• GIVEN INFORMATION:
□ □ □ □ □ □ □

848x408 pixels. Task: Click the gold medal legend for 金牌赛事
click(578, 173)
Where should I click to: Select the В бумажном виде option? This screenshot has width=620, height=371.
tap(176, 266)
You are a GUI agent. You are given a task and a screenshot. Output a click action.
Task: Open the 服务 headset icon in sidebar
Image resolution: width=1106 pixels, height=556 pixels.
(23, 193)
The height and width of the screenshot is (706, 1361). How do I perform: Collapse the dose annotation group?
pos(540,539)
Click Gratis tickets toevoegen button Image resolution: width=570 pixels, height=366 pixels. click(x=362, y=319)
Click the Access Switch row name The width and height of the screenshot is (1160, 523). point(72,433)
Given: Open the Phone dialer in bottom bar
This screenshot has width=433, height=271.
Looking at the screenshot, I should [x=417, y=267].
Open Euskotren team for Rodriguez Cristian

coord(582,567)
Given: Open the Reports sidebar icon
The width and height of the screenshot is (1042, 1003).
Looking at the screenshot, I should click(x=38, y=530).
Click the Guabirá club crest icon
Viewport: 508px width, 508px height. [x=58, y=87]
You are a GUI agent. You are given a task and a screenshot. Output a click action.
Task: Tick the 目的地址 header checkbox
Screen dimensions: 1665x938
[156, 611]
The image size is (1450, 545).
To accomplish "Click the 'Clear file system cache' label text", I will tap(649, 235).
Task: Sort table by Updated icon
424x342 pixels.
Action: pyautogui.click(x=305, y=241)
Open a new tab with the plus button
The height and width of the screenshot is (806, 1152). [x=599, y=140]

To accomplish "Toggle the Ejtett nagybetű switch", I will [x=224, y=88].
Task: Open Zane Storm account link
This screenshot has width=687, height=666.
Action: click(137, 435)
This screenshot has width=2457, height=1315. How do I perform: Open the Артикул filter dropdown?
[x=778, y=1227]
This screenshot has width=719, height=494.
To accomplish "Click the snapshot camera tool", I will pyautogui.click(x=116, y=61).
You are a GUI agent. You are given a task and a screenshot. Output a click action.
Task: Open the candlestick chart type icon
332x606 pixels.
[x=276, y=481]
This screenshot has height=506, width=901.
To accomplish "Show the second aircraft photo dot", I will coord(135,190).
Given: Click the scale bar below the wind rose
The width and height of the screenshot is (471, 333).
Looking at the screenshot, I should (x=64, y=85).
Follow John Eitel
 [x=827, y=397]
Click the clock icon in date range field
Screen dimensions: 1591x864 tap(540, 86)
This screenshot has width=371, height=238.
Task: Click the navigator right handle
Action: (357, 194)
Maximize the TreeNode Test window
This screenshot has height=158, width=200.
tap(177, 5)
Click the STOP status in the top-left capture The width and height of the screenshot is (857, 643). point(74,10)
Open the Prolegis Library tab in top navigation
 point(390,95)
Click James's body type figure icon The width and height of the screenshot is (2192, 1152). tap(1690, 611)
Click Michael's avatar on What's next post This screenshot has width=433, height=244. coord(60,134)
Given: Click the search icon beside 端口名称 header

□ □ □ □ □ □ □

• OBJECTIVE: Reproduce all of the records above word for word.

• FULL RESPONSE:
848x408 pixels. Task: Click the gold medal legend for 金牌赛事
click(578, 173)
Where should I click to: Select the В бумажном виде option? This screenshot has width=620, height=371.
tap(176, 266)
You are a GUI agent. You are given a task and a screenshot. Output a click action.
Task: Open the 服务 headset icon in sidebar
Image resolution: width=1106 pixels, height=556 pixels.
(23, 193)
The height and width of the screenshot is (706, 1361). How do I perform: Collapse the dose annotation group?
pos(540,539)
Click Gratis tickets toevoegen button Image resolution: width=570 pixels, height=366 pixels. click(x=362, y=319)
Click the Access Switch row name The width and height of the screenshot is (1160, 523). point(72,433)
Given: Open the Phone dialer in bottom bar
This screenshot has width=433, height=271.
Looking at the screenshot, I should [x=417, y=267].
Open Euskotren team for Rodriguez Cristian

coord(582,567)
Given: Open the Reports sidebar icon
The width and height of the screenshot is (1042, 1003).
Looking at the screenshot, I should click(x=38, y=530).
Click the Guabirá club crest icon
Viewport: 508px width, 508px height. [x=58, y=87]
You are a GUI agent. You are given a task and a screenshot. Output a click action.
Task: Tick the 目的地址 header checkbox
Screen dimensions: 1665x938
[156, 611]
The image size is (1450, 545).
To accomplish "Click the 'Clear file system cache' label text", I will tap(649, 235).
Task: Sort table by Updated icon
424x342 pixels.
Action: pyautogui.click(x=305, y=241)
Open a new tab with the plus button
The height and width of the screenshot is (806, 1152). [x=599, y=140]

To accomplish "Toggle the Ejtett nagybetű switch", I will [x=224, y=88].
Task: Open Zane Storm account link
This screenshot has width=687, height=666.
Action: click(137, 435)
This screenshot has width=2457, height=1315. How do I perform: Open the Артикул filter dropdown?
[x=778, y=1227]
This screenshot has width=719, height=494.
To accomplish "Click the snapshot camera tool", I will pyautogui.click(x=116, y=61).
You are a GUI agent. You are given a task and a screenshot. Output a click action.
Task: Open the candlestick chart type icon
332x606 pixels.
[x=276, y=481]
This screenshot has height=506, width=901.
To accomplish "Show the second aircraft photo dot", I will coord(135,190).
Given: Click the scale bar below the wind rose
The width and height of the screenshot is (471, 333).
Looking at the screenshot, I should (x=64, y=85).
Follow John Eitel
 [x=827, y=397]
Click the clock icon in date range field
Screen dimensions: 1591x864 tap(540, 86)
This screenshot has width=371, height=238.
Task: Click the navigator right handle
Action: (357, 194)
Maximize the TreeNode Test window
This screenshot has height=158, width=200.
tap(177, 5)
Click the STOP status in the top-left capture The width and height of the screenshot is (857, 643). point(74,10)
Open the Prolegis Library tab in top navigation
 point(390,95)
Click James's body type figure icon The width and height of the screenshot is (2192, 1152). tap(1690, 611)
Click Michael's avatar on What's next post This screenshot has width=433, height=244. coord(60,134)
Given: Click the search icon beside 端口名称 header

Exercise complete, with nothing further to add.